Reproduce each of the items below verbatim, with no changes to any of them.

□ □ □ □ □ □ □

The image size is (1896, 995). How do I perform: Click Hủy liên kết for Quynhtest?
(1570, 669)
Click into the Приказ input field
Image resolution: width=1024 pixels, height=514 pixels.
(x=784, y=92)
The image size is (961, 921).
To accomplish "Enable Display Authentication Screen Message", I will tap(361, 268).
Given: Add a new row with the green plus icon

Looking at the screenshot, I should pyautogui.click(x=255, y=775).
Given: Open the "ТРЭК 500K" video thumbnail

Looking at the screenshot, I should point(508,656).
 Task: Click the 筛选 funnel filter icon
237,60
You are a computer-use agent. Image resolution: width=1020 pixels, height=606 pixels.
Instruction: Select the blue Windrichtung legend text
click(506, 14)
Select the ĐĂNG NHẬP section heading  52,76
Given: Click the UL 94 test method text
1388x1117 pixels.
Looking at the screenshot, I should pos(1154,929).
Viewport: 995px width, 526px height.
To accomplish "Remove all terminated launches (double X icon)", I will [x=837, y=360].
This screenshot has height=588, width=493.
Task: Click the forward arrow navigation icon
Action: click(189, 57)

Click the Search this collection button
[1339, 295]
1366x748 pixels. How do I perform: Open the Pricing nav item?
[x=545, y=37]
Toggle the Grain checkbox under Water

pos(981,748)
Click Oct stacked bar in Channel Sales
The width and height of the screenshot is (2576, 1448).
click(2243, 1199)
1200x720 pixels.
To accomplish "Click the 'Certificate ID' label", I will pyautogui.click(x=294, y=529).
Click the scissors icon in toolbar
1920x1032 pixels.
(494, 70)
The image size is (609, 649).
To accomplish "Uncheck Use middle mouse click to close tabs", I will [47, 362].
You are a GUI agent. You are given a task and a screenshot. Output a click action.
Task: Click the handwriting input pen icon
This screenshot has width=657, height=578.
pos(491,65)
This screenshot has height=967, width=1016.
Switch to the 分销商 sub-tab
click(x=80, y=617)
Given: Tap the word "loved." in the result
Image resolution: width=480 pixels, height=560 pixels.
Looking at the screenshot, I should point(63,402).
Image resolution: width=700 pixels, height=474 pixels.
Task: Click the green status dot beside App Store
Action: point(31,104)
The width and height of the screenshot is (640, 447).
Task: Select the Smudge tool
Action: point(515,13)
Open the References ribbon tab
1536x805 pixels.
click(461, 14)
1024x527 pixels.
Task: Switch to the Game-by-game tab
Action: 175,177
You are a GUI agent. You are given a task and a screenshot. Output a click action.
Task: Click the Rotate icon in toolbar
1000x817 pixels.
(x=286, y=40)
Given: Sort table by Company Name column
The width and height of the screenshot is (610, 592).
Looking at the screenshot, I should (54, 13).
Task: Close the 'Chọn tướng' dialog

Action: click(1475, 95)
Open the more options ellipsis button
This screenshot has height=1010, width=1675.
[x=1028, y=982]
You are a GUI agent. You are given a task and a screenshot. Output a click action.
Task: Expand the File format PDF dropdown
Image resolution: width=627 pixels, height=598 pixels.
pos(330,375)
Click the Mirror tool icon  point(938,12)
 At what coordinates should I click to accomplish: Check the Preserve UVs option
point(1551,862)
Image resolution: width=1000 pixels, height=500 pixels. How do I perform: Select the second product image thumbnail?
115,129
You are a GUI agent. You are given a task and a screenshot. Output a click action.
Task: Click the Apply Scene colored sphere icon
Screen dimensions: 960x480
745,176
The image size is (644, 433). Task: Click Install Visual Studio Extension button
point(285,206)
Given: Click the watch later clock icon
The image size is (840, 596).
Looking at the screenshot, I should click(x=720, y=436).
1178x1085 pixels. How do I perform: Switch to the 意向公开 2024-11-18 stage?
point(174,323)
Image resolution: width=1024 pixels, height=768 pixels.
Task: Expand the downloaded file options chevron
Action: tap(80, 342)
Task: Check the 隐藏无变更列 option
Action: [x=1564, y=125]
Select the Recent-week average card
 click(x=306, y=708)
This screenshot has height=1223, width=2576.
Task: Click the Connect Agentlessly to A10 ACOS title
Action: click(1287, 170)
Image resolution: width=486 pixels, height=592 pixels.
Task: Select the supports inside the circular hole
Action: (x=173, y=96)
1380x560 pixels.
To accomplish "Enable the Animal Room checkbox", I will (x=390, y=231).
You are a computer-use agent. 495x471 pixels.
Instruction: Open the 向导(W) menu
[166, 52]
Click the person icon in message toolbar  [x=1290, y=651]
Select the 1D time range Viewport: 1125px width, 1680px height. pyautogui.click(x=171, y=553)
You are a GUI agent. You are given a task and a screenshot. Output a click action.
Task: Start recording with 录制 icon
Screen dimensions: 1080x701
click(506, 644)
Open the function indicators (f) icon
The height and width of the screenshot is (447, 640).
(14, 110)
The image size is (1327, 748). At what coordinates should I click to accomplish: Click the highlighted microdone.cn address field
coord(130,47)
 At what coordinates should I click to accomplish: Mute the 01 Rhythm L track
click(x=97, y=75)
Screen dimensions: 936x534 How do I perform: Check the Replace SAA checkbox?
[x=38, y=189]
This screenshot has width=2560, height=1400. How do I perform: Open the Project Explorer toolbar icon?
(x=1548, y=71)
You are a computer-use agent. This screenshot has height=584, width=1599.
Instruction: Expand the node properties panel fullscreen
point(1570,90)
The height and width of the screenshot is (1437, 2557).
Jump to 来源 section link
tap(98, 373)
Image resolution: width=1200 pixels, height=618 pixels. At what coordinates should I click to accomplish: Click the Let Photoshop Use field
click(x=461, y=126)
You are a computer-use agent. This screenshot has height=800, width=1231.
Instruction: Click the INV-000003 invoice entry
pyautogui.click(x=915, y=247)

□ □ □ □ □ □ □

**Written answer**
The image size is (1896, 995). How do I perform: Click Hủy liên kết for Quynhtest?
(1570, 669)
Click into the Приказ input field
Image resolution: width=1024 pixels, height=514 pixels.
(x=784, y=92)
The image size is (961, 921).
To accomplish "Enable Display Authentication Screen Message", I will tap(361, 268).
Given: Add a new row with the green plus icon

Looking at the screenshot, I should pyautogui.click(x=255, y=775).
Given: Open the "ТРЭК 500K" video thumbnail

Looking at the screenshot, I should point(508,656).
 Task: Click the 筛选 funnel filter icon
237,60
You are a computer-use agent. Image resolution: width=1020 pixels, height=606 pixels.
Instruction: Select the blue Windrichtung legend text
click(506, 14)
Select the ĐĂNG NHẬP section heading  52,76
Given: Click the UL 94 test method text
1388x1117 pixels.
Looking at the screenshot, I should pos(1154,929).
Viewport: 995px width, 526px height.
To accomplish "Remove all terminated launches (double X icon)", I will [x=837, y=360].
This screenshot has height=588, width=493.
Task: Click the forward arrow navigation icon
Action: click(189, 57)

Click the Search this collection button
[1339, 295]
1366x748 pixels. How do I perform: Open the Pricing nav item?
[x=545, y=37]
Toggle the Grain checkbox under Water

pos(981,748)
Click Oct stacked bar in Channel Sales
The width and height of the screenshot is (2576, 1448).
click(2243, 1199)
1200x720 pixels.
To accomplish "Click the 'Certificate ID' label", I will pyautogui.click(x=294, y=529).
Click the scissors icon in toolbar
1920x1032 pixels.
(494, 70)
The image size is (609, 649).
To accomplish "Uncheck Use middle mouse click to close tabs", I will [47, 362].
You are a GUI agent. You are given a task and a screenshot. Output a click action.
Task: Click the handwriting input pen icon
This screenshot has width=657, height=578.
pos(491,65)
This screenshot has height=967, width=1016.
Switch to the 分销商 sub-tab
click(x=80, y=617)
Given: Tap the word "loved." in the result
Image resolution: width=480 pixels, height=560 pixels.
Looking at the screenshot, I should point(63,402).
Image resolution: width=700 pixels, height=474 pixels.
Task: Click the green status dot beside App Store
Action: point(31,104)
The width and height of the screenshot is (640, 447).
Task: Select the Smudge tool
Action: point(515,13)
Open the References ribbon tab
1536x805 pixels.
click(461, 14)
1024x527 pixels.
Task: Switch to the Game-by-game tab
Action: 175,177
You are a GUI agent. You are given a task and a screenshot. Output a click action.
Task: Click the Rotate icon in toolbar
1000x817 pixels.
(x=286, y=40)
Given: Sort table by Company Name column
The width and height of the screenshot is (610, 592).
Looking at the screenshot, I should (54, 13).
Task: Close the 'Chọn tướng' dialog

Action: click(1475, 95)
Open the more options ellipsis button
This screenshot has height=1010, width=1675.
[x=1028, y=982]
You are a GUI agent. You are given a task and a screenshot. Output a click action.
Task: Expand the File format PDF dropdown
Image resolution: width=627 pixels, height=598 pixels.
pos(330,375)
Click the Mirror tool icon  point(938,12)
 At what coordinates should I click to accomplish: Check the Preserve UVs option
point(1551,862)
Image resolution: width=1000 pixels, height=500 pixels. How do I perform: Select the second product image thumbnail?
115,129
You are a GUI agent. You are given a task and a screenshot. Output a click action.
Task: Click the Apply Scene colored sphere icon
Screen dimensions: 960x480
745,176
The image size is (644, 433). Task: Click Install Visual Studio Extension button
point(285,206)
Given: Click the watch later clock icon
The image size is (840, 596).
Looking at the screenshot, I should click(x=720, y=436).
1178x1085 pixels. How do I perform: Switch to the 意向公开 2024-11-18 stage?
point(174,323)
Image resolution: width=1024 pixels, height=768 pixels.
Task: Expand the downloaded file options chevron
Action: tap(80, 342)
Task: Check the 隐藏无变更列 option
Action: [x=1564, y=125]
Select the Recent-week average card
 click(x=306, y=708)
This screenshot has height=1223, width=2576.
Task: Click the Connect Agentlessly to A10 ACOS title
Action: click(1287, 170)
Image resolution: width=486 pixels, height=592 pixels.
Task: Select the supports inside the circular hole
Action: (x=173, y=96)
1380x560 pixels.
To accomplish "Enable the Animal Room checkbox", I will (x=390, y=231).
You are a computer-use agent. 495x471 pixels.
Instruction: Open the 向导(W) menu
[166, 52]
Click the person icon in message toolbar  [x=1290, y=651]
Select the 1D time range Viewport: 1125px width, 1680px height. pyautogui.click(x=171, y=553)
You are a GUI agent. You are given a task and a screenshot. Output a click action.
Task: Start recording with 录制 icon
Screen dimensions: 1080x701
click(506, 644)
Open the function indicators (f) icon
The height and width of the screenshot is (447, 640).
(14, 110)
The image size is (1327, 748). At what coordinates should I click to accomplish: Click the highlighted microdone.cn address field
coord(130,47)
 At what coordinates should I click to accomplish: Mute the 01 Rhythm L track
click(x=97, y=75)
Screen dimensions: 936x534 How do I perform: Check the Replace SAA checkbox?
[x=38, y=189]
This screenshot has width=2560, height=1400. How do I perform: Open the Project Explorer toolbar icon?
(x=1548, y=71)
You are a computer-use agent. This screenshot has height=584, width=1599.
Instruction: Expand the node properties panel fullscreen
point(1570,90)
The height and width of the screenshot is (1437, 2557).
Jump to 来源 section link
tap(98, 373)
Image resolution: width=1200 pixels, height=618 pixels. At what coordinates should I click to accomplish: Click the Let Photoshop Use field
click(x=461, y=126)
You are a computer-use agent. This screenshot has height=800, width=1231.
Instruction: Click the INV-000003 invoice entry
pyautogui.click(x=915, y=247)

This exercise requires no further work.